**EXTRACT PROVIDED:**
.....

This article is about image binarization using the Otsu method. A simple C++ implementation of the Otsu thresholding algorithm based on the CImg library is shown. In Part 1 of my “Night sky image processing” series I have taken a look on anisotropic diffusion in order to reduce the image noise.
Introduction to Thresholding
The next topic I want to have a look at is thresholding. In this step the algorithm decides which pixels belong to the background and which pixels belong to a star. However, before the algorithm can decide which pixels belong to a particular star (also called clustering – see part 3) it first has to generally decide which pixels belongs to any star and which pixels belong to the background. This process is called thresholding i.e. converting a grey-scale image into a binary image. There are many different thresholding algorithms out there. All have there advantages and drawbacks. I found ImageJ very helpful to test different thresholding algorithms.
Why Otsu Thresholding for astro images
After trying different ones I found that Otsu’s method does a quite good job. After further reading I found out that this method is especially useful for images with bi-modal histograms. To my knowledge night shy images usually do not have bi-modal histograms. However, so far Otsu’s method still gave very good results with my star images. Furthermore it is relatively efficient and simple to implement. For those reasons I decided to go this way.

.....

**GIVEN INFORMATION:**
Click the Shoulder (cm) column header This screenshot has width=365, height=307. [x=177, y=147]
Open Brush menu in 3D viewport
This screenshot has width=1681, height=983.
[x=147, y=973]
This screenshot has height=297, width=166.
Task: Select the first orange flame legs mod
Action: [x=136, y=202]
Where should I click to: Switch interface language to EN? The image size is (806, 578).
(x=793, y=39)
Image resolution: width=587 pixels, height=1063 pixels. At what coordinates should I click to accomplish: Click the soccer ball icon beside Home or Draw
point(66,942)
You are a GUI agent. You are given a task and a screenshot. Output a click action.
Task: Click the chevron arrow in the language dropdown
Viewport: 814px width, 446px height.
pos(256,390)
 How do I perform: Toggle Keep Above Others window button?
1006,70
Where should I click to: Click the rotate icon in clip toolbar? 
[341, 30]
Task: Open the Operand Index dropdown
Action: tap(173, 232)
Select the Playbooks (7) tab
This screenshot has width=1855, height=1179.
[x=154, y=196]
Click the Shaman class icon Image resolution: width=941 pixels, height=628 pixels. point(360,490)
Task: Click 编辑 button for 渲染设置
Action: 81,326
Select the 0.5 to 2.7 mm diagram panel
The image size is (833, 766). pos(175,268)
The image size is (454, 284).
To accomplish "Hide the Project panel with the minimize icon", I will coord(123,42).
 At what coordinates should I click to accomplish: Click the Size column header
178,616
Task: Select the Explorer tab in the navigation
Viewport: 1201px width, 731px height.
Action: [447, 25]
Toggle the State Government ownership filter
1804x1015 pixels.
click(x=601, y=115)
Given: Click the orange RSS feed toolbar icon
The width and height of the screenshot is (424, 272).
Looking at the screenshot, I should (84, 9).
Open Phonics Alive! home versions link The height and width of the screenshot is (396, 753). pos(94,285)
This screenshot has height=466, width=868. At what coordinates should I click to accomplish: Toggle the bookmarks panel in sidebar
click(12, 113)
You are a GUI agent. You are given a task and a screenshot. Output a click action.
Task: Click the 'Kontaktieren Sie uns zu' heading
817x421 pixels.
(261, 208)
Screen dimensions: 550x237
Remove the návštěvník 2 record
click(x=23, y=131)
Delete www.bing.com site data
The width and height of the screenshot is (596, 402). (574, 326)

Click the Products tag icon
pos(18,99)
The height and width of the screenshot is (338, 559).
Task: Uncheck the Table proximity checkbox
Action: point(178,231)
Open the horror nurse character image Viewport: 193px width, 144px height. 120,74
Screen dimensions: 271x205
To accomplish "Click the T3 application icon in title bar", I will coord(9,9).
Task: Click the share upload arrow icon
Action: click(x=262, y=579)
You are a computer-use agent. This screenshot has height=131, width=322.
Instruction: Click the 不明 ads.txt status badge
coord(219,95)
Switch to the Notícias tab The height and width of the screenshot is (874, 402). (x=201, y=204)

.....

**EXERCISE INSTRUCTIONS:**
1/ Answer these questions from the article on Otsu thresholding:
(a) Which library is the C++ implementation based on?
(b) Which tool was found helpful for testing different thresholding algorithms?
(c) Otsu's method is especially useful for images with what kind of histogram?
2/ Transcribe the part of the article on Otsu thresholding that starts with "Why Otsu Thresholding" and goes on through "go this way.".

**RESULTS OF THE EXERCISE:**
1/
(a) CImg
(b) ImageJ
(c) Bi-modal histograms

2/
Why Otsu Thresholding for astro images
After trying different ones I found that Otsu’s method does a quite good job. After further reading I found out that this method is especially useful for images with bi-modal histograms. To my knowledge night shy images usually do not have bi-modal histograms. However, so far Otsu’s method still gave very good results with my star images. Furthermore it is relatively efficient and simple to implement. For those reasons I decided to go this way.